1. In previous assignments you were asked to propose a statistical model with population features that may be appropriate to estimate from the real data set you have chosen for your class project, and you were asked to consider various estimation procedures and algorithms. To evaluate an estimation procedure and algorithm, you will want to generate synthetic data from your posited statistical model. The “true” parameter values should be set as the parameter estimates from the real data set, and the point of a simulation study of synthetic data is to determine if you are able to correctly estimate the “true” parameter values on synthetic data. If so, the simulation study will lend credibility to the fitted real data model, and if not, the simulation study will help to identify and correct any mistakes in the estimation procedure/algorithm code or any shortcomings in the model formulation. Using pseudocode, describe how you will be able to generate synthetic data from your posited statistical model.

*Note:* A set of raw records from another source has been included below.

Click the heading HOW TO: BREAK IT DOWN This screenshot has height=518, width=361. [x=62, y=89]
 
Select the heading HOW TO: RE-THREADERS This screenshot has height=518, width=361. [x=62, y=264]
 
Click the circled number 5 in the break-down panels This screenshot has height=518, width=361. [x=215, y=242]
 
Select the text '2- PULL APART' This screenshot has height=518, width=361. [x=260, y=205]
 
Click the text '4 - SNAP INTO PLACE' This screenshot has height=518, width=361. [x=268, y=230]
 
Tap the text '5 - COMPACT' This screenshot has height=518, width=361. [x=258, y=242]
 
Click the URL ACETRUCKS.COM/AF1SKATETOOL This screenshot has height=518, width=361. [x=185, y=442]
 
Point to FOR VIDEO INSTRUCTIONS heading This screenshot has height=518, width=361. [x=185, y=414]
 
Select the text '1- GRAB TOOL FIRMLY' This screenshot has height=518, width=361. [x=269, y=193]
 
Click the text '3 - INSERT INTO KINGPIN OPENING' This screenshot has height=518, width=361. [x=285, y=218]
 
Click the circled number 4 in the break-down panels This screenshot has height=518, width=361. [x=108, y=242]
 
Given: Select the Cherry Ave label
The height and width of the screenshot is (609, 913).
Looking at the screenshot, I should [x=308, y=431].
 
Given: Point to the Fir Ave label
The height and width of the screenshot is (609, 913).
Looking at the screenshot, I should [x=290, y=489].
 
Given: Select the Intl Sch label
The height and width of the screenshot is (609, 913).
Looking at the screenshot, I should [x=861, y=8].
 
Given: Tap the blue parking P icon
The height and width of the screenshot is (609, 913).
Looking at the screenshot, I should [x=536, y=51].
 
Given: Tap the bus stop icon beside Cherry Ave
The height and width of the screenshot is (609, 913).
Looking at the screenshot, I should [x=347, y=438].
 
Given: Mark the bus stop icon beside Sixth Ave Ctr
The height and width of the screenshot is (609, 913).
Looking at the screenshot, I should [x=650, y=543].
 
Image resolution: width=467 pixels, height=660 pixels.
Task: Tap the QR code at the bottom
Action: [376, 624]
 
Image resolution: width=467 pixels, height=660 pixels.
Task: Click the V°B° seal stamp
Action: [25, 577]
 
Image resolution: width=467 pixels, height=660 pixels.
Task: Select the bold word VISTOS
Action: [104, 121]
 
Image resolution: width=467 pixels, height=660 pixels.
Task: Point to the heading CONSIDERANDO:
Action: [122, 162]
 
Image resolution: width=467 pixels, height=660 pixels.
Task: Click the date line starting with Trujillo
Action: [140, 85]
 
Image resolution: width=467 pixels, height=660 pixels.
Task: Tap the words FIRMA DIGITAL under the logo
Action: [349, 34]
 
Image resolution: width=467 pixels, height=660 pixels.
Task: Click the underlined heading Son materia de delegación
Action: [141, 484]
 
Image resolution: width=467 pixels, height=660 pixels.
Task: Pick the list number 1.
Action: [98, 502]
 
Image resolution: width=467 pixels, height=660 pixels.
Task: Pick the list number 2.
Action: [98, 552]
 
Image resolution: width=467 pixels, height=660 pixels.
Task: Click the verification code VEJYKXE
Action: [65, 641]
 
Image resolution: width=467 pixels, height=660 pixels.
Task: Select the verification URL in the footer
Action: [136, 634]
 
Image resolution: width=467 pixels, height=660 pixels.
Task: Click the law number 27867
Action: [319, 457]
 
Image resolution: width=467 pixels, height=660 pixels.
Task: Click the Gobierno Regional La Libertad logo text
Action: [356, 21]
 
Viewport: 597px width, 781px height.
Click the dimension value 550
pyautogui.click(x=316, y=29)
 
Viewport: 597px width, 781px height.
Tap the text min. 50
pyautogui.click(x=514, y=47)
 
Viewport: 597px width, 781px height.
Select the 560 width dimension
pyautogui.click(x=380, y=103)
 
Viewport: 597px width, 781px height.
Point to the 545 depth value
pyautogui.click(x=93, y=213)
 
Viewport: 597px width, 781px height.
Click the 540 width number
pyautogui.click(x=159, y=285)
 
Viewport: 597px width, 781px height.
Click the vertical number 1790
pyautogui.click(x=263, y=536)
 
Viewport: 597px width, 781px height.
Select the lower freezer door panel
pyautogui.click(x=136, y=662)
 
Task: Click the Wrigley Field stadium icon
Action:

  2. Let \(S\) be a nonempty subset of an inner product space \(V\). The orthogonal complement to the set \(S\) is defined as

    \[ S^\perp := \{x \in V : \langle x, y \rangle = 0 \text{ for every } y \in S\}. \]
    1. Show that \(S^\perp\) is a subspace of \(V\) for any \(S \subseteq V\).
    2. Let \(W \subseteq V\) be a finite dimensional subspace, and let \(y \in V\). Show that there exist unique vectors \(u \in W\) and \(z \in W^\perp\) such that \(y = u + z\).
    3. Let \(X \in \mathbb{R}^{n \times p}\). Verify that \(\text{col}(X)\) and \(\text{null}(X')\) are orthogonal complements.
  3. Recall that in the case that \(X \in \mathbb{R}^{n \times p}\) does not have full column rank, \((X'X)^{-1}\) does not exist, and so \(\mathcal{P}_X := X(X'X)^{-1}X'\) does not exist. However, using the SVD of \(X\) we can still construct an orthogonal projection matrix onto \(\text{col}(X)\). Write an R function that takes as input \((X)\), where \(X\) is an \(n \times p\) matrix, and returns the orthogonal projection matrix onto \(\text{col}(X)\), regardless of the column rank of \(X\).

  4. By hand, find an orthonormal basis of vectors for the subspace spanned by the set

    \[ \left\{ \begin{pmatrix} 1 \\ 1 \\ 1 \\ 1 \\ 1 \end{pmatrix},\; \begin{pmatrix} 1 \\ 0 \\ 1 \\ 1 \\ 0 \end{pmatrix},\; \begin{pmatrix} 0 \\ 1 \\ 1 \\ 0 \\ 1 \end{pmatrix} \right\}. \]
  5. Write an R function that takes as input \((X)\), where \(X\) is an \(n \times p\) matrix with full column rank, and returns, via the Gram-Schmidt orthonormalization algorithm, an \(n \times p\) orthonormal matrix \(Q\) such that \(\text{col}(Q) = \text{col}(X)\), along with a \(p \times p\) upper-triangular matrix \(R\) such that \(X = QR\).

    1. Write an R function that takes as input \((y, X)\), where \(y\) is an \(n\)-dimensional vector and \(X\) is an \(n \times p\) matrix, and returns the least squares coefficient estimates by solving the normal equations

      \[ X'Xb = X'y \]

      using the QR decomposition of \(X\).

    2. Generate synthetic regression data for various choices of \(n\) and \(p\) to test whether your least squares estimation procedure in part (a) works. Note, you should compare your least squares solution to the “true” coefficient values that you used to generate the data. Show that the quantity \(\|\hat{b} - b\|_2 < 10^{-4}\) for sufficiently large values of \(n\).

    3. Plot the regression line using the coefficients from part (a), for synthetic simple linear regression data (i.e., \(p = 2\) and \(b_0\) is an intercept).